> **Some data**
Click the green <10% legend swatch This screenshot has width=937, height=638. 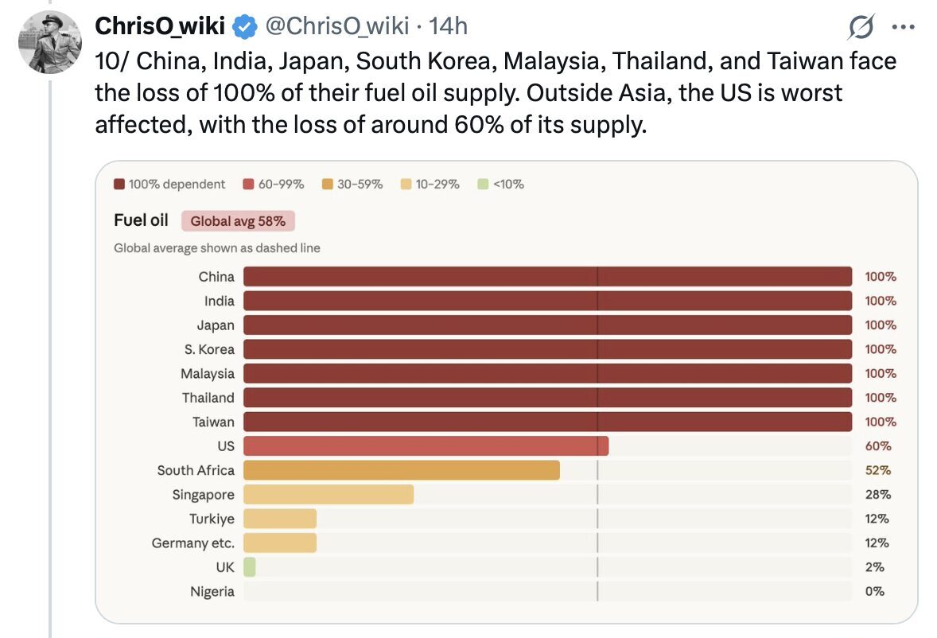tap(483, 185)
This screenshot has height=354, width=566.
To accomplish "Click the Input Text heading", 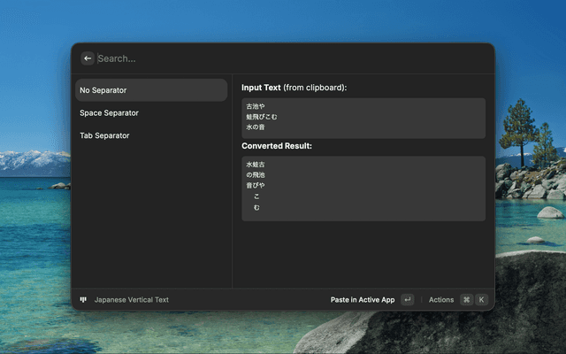I will [261, 88].
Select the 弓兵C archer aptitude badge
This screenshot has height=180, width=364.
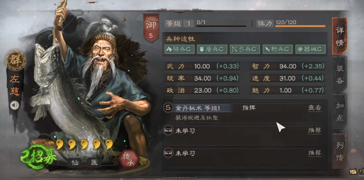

> **TASK TO COMPLETE**
Print the lines of the data above exactly as they appear, covering the stretch from the line containing "Select the 弓兵C archer aptitude badge" through the end of the data. Leave the pictures out of your answer.

> **EXPECTED OUTPUT**
Select the 弓兵C archer aptitude badge
This screenshot has height=180, width=364.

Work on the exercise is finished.